* Records to use:

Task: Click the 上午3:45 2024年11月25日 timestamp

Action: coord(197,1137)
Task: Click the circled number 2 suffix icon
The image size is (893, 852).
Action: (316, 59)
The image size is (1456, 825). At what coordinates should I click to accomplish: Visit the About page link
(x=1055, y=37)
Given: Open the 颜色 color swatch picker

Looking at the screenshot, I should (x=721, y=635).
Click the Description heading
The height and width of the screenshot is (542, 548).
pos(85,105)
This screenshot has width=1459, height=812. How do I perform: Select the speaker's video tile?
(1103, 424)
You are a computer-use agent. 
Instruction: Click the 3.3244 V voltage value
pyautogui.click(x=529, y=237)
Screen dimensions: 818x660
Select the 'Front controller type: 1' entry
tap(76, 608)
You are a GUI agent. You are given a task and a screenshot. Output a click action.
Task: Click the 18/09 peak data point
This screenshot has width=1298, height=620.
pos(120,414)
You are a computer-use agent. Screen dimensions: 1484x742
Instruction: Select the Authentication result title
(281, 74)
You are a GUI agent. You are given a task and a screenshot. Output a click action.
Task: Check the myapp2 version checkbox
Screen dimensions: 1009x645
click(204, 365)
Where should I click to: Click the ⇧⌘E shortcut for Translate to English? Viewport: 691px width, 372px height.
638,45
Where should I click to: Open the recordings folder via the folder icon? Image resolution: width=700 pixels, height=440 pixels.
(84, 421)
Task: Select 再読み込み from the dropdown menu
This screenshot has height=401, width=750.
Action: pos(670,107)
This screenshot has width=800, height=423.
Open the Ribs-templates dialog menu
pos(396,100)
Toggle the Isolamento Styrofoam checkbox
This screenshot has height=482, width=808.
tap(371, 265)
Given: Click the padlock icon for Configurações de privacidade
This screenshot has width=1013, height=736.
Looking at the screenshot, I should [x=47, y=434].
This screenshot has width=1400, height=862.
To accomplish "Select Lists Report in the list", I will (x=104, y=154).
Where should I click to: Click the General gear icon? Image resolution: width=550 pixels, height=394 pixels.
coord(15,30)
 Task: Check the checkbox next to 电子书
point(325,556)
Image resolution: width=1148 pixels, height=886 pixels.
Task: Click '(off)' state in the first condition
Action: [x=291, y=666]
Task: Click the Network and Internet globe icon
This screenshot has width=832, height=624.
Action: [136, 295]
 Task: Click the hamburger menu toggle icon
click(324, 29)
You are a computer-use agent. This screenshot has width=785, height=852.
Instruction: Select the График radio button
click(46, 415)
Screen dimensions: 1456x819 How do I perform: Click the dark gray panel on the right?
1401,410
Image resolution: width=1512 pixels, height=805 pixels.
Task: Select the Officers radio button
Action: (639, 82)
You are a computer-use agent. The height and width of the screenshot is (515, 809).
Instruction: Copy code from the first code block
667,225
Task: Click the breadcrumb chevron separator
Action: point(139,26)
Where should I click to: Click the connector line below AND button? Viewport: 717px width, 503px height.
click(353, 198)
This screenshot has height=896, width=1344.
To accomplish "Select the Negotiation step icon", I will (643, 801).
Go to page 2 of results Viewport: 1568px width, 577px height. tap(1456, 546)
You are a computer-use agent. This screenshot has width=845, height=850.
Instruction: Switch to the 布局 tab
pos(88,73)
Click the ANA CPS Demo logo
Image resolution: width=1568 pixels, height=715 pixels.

* Assignment: Across the listing above, count the lines that contain the string "agent" and report the figure alone.

* Your response: 7